The right clustering scheme to use can be tricky, but a general rule applies: indexes define a natural ordering scheme for data which is similar to the access pattern that will be used in retrieving the data.

_images/clustering2.jpg

Because of this, ordering the data on the disk in the same order as the index can provide a speed advantage in some cases.

25.1. Clustering on the R-Tree

Spatial data tends to be accessed in spatially correlated windows: think of the map window in a web or desktop application. All the data in the windows has similar location value (or it wouldn’t be in the window!)

So, clustering based on a spatial index makes sense for spatial data that is going to be accessed with spatial queries: similar things tend to have similar locations.

Let’s cluster our nyc_census_blocks based on their spatial index:

-- Cluster the blocks based on their spatial index
CLUSTER nyc_census_blocks USING nyc_census_blocks_geom_gist;

The command re-writes the nyc_census_blocks in the order defined by the spatial index nyc_census_blocks_geom_gist. Can you perceive a speed difference? Probably not, because the table is quite small and easily fits into memory, so disk access overhead doesn’t affect performance.

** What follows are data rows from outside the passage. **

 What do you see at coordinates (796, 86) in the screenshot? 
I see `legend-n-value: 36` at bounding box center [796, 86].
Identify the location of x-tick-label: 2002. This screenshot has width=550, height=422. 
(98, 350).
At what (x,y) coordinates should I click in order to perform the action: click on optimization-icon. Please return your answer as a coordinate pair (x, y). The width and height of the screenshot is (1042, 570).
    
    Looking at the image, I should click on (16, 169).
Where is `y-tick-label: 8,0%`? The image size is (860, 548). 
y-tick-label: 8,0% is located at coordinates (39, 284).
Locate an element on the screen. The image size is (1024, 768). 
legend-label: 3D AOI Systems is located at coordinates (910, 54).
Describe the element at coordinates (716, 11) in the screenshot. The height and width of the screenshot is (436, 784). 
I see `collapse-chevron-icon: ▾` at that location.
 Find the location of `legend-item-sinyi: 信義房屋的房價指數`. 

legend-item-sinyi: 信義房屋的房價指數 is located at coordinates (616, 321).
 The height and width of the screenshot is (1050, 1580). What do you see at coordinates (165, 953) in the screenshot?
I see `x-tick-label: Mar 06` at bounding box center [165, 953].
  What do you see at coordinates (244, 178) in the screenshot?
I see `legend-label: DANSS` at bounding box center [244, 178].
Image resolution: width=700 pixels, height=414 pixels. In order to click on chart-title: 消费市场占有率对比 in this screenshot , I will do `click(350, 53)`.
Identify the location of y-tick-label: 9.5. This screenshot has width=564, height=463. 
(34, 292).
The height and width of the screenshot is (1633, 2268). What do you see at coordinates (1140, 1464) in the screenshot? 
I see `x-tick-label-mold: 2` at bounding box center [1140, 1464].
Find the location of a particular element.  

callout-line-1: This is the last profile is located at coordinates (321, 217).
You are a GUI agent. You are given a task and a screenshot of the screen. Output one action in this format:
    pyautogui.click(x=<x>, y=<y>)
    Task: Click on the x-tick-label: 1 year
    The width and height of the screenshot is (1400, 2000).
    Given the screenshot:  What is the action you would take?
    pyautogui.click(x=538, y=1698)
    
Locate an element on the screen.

One of the surprises of the R-Tree is that an R-Tree built incrementally on spatial data might not have high spatial coherence of the leaves. For example, see this visualization of the spatial index leaves of an index on roads in the province of British Columbia.

_images/clustering3.jpg

We would prefer to cluster using a more spatially compact tree, like this balanced R-Tree.

_images/clustering4.jpg

We don’t have a balanced R-Tree algorithm available in PostGIS, but we do have a useful proxy that puts spatial data into a spatially autocorrelated order, the ST_GeoHash() function.

25.2. Clustering on GeoHash

To cluster on the ST_GeoHash() function, you first need to have a geohash index on your data. Fortunately, they are easy to build.

The geohash algorithm only works on data in geographic (longitude/latitude) coordinates, so we need to transform the geometries (to EPSG:4326, which is longitude/latitude) at the same time as we hash them.

CREATE INDEX nyc_census_blocks_geohash ON nyc_census_blocks (ST_GeoHash(ST_Transform(geom,4326)));

Once you have a geohash index, clustering on it uses the same syntax as the R-Tree clustering.

CLUSTER nyc_census_blocks USING nyc_census_blocks_geohash;

Now your data is nicely arranged in spatially correlated order!

25.3. Function List

ST_GeoHash(geometry A): Returns a text string representing the GeoHash of the bounds of the object.